__STATED EXERCISE__
Copy the rows below word for word, from the line with "Switch to the Erweitert tab" up to and including the line with "(x=23, y=81)".

Item coordinate data
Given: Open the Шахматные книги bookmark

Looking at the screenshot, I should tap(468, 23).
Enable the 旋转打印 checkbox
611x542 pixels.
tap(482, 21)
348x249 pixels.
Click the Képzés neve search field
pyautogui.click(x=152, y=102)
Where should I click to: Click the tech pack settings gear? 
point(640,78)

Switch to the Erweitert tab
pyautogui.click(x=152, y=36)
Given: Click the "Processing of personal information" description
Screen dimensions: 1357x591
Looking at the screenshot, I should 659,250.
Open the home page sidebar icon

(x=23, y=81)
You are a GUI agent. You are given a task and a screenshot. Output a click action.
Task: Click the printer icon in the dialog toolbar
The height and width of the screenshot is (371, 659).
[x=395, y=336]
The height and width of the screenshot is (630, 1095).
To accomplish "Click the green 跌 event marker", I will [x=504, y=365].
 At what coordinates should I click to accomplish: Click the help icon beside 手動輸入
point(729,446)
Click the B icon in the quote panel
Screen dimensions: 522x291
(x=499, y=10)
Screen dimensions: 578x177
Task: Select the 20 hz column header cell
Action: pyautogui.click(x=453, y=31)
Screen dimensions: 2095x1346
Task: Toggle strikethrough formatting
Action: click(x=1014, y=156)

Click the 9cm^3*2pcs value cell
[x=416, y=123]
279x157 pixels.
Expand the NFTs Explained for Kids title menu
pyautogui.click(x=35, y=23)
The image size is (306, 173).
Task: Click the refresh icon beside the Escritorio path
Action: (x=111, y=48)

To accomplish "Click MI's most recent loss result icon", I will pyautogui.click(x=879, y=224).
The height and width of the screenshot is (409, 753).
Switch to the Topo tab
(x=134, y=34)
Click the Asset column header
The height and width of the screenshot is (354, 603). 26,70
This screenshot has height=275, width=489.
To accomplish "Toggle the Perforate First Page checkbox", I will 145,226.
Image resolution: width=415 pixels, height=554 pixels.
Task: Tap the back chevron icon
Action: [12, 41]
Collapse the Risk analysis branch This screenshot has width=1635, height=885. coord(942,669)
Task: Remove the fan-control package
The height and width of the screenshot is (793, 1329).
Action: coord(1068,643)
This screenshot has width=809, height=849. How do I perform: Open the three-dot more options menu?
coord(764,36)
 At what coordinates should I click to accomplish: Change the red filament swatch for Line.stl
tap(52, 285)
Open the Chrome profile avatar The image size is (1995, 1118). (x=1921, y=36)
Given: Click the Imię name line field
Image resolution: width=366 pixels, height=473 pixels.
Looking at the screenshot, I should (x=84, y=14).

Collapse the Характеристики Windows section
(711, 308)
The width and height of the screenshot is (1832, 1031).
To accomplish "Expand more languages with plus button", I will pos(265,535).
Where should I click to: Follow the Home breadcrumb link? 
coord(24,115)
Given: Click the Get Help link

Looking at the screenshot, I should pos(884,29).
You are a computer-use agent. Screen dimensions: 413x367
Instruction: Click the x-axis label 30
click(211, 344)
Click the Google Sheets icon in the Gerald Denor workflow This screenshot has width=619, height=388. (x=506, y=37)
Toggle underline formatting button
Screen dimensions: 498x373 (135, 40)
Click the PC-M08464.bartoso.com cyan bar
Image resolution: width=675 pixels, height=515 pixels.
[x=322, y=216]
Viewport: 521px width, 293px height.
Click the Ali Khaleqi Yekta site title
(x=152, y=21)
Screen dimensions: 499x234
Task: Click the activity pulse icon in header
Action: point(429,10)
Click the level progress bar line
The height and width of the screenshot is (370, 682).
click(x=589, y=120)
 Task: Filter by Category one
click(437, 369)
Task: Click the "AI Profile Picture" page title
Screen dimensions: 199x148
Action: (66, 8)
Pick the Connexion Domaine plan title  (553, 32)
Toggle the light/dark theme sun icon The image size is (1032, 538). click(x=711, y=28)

__EXERCISE ANSWER__
Switch to the Erweitert tab
pyautogui.click(x=152, y=36)
Given: Click the "Processing of personal information" description
Screen dimensions: 1357x591
Looking at the screenshot, I should 659,250.
Open the home page sidebar icon

(x=23, y=81)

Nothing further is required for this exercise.